* **Task objective**: Write out each record exactly as given, but do not include the pictures.

Source data
════════════════════
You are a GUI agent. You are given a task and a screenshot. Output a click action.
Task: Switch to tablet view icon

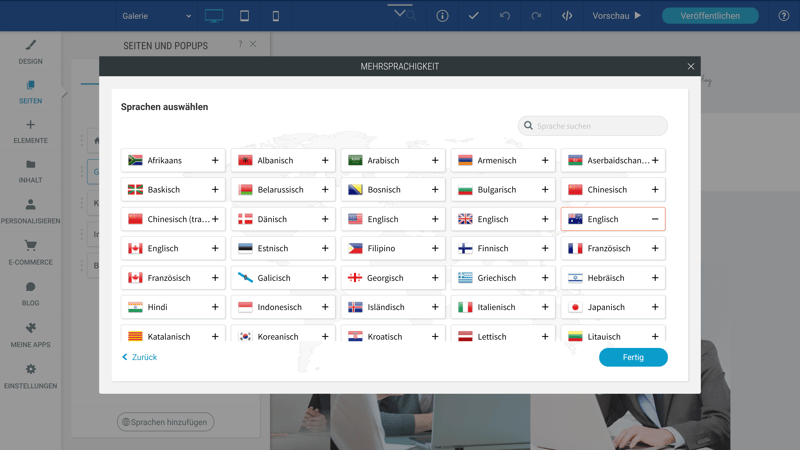tap(244, 16)
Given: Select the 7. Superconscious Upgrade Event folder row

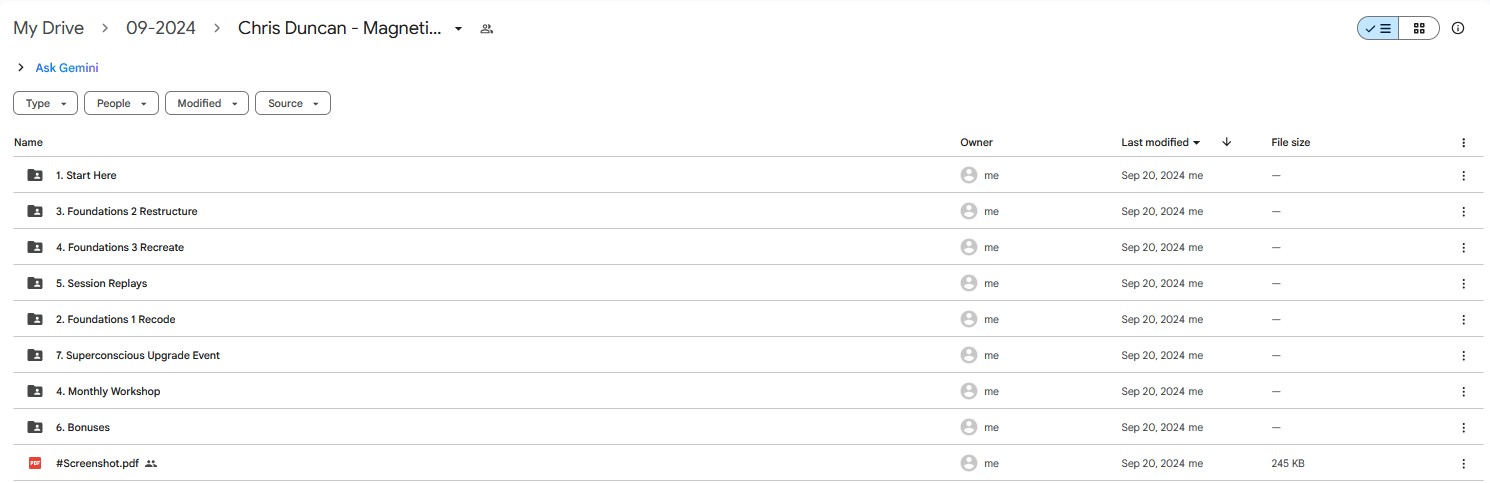Looking at the screenshot, I should [x=742, y=355].
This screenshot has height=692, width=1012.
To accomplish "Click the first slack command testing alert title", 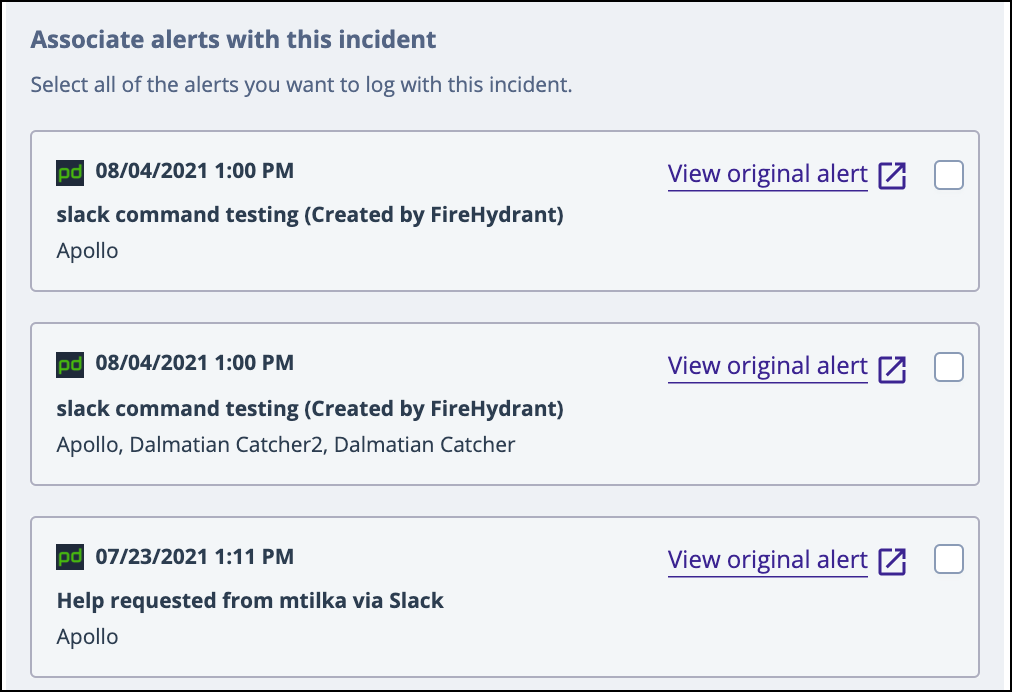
════════════════════
* **Answer space**:
You are a GUI agent. You are given a task and a screenshot. Output a click action.
Task: Switch to tablet view icon

tap(244, 16)
Given: Select the 7. Superconscious Upgrade Event folder row

Looking at the screenshot, I should [x=742, y=355].
This screenshot has height=692, width=1012.
To accomplish "Click the first slack command testing alert title", 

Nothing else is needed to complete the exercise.